Former Congressman Joe Schwarz.
U.S. House of Representatives



State lawmakers have hit the accelerator pedal in their effort to reform Michigan's no-fault insurance law. The law provides all victims of catastrophic crashes with a lifetime of unlimited medical benefits. 

The package of bills moved quickly through the state Senate and is now before the state House. 

The legislation would limit what hospitals could charge insurance companies. The overhaul would also cap what insurers can be charged for in-home care for people who have been severely injured in car accidents. 

Joe Schwarz is a physician, former congressman, and former member of the state Senate. He has says he has several concerns with the legislation.

He considers the level of insurance currently proved by the MCCA (Michigan Catastrophic Claims Association) the gold standard of crash insurance in the country.

"You have something that works and maybe we should think twice before we get rid of it," said Schwarz.

Schwarz says the idea that Michigan's high auto insurance rates are connected to the MCCA is incorrect. He blames Michigan's high rates on the number of uninsured drivers in Detroit and other places in the state.

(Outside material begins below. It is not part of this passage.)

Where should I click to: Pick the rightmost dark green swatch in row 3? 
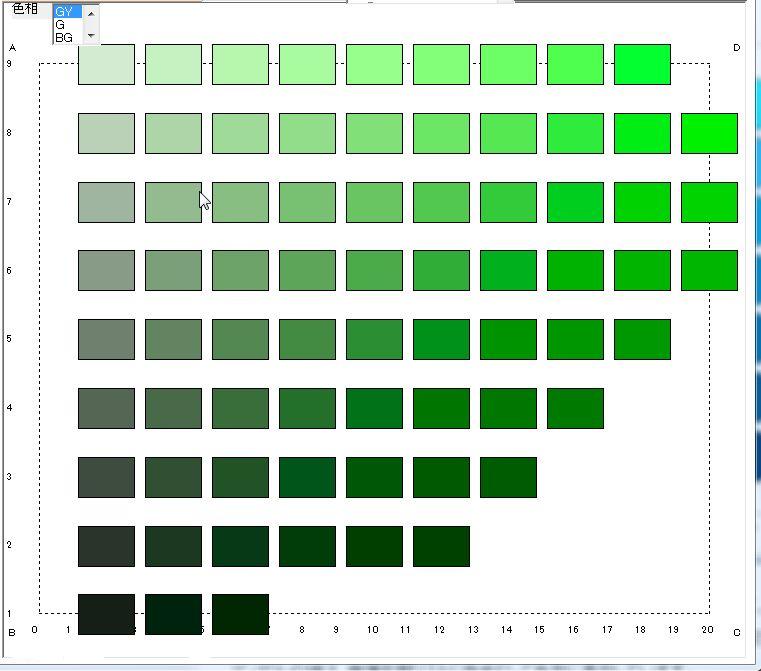[x=508, y=477]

Making legislation referendum proof

Schwarz is quite critical of sticking an appropriation on the bill that would prevent a citizen referendum.

Schwartz does not consider it good public policy to take away the option for the public to challenge laws in all cases.

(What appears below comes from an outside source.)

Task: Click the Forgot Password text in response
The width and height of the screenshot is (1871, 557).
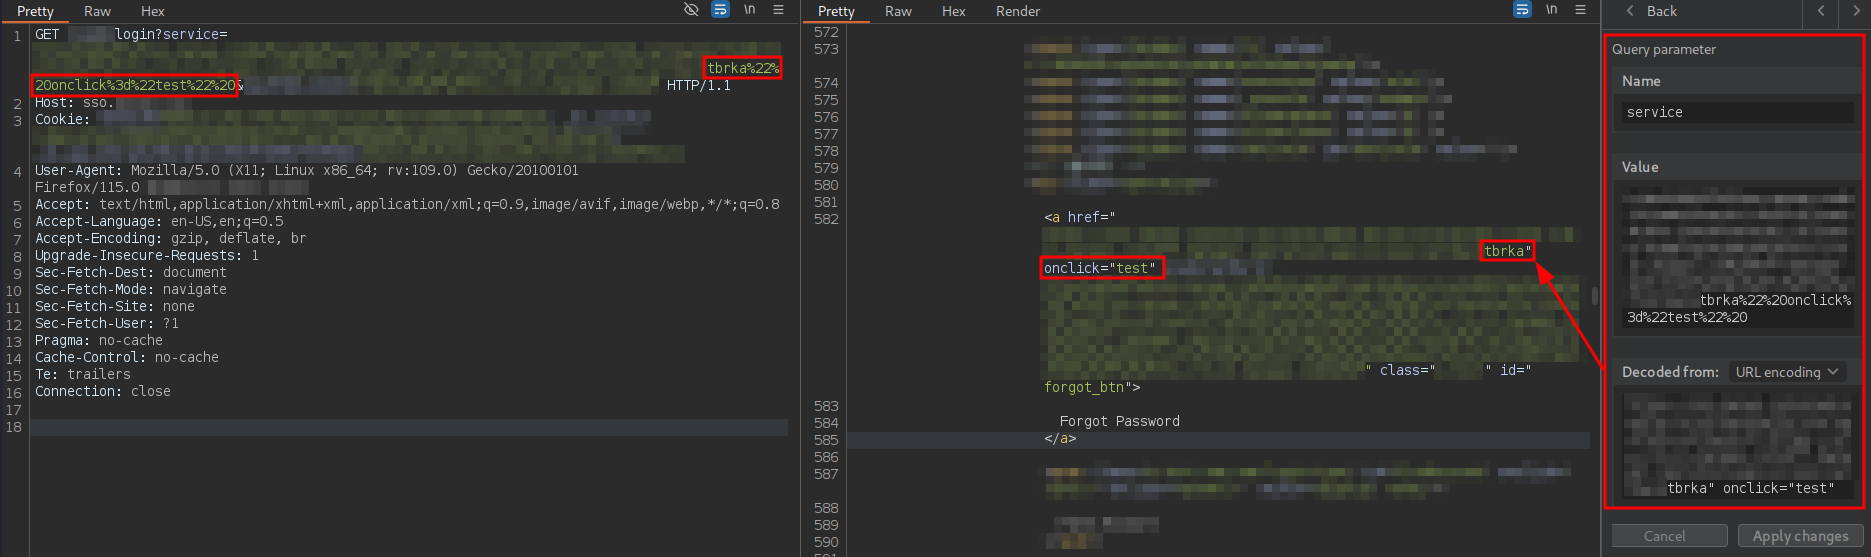Action: point(1119,421)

He says making legislation referendum-proof should only be used only true appropriation bills -- and in situations where there the Legislature has worked hard to reach consensus on complex and important legislation.

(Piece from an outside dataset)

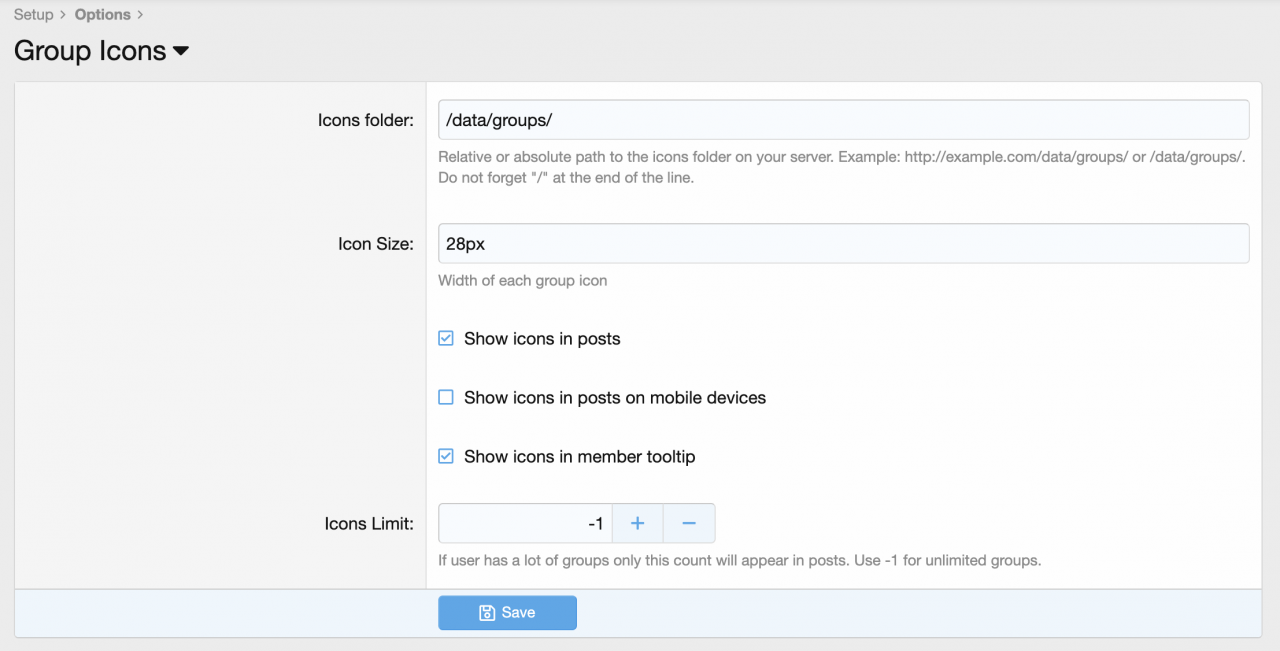Increase Icons Limit with the plus icon
The image size is (1280, 651).
pyautogui.click(x=637, y=523)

"It takes a long time to learn how the wheels of government turn."

Attaching small appropriations to bills just to make them referendum-proof makes people "mad as hell," said Schwarz.

Lawmakers in Michigan lack experience

He doesn't think lawmakers are deaf to public opinion. He blames term limits for their lack of legislative experience. 

"It takes a long time to learn how the wheels of government turn", he says. "It used to be that experienced legislators would act as mentors to their newer colleagues."

Schwarz says that despite the general appeal of 'term limits' among voters, it denies policy makers the freedom to ease into their roles.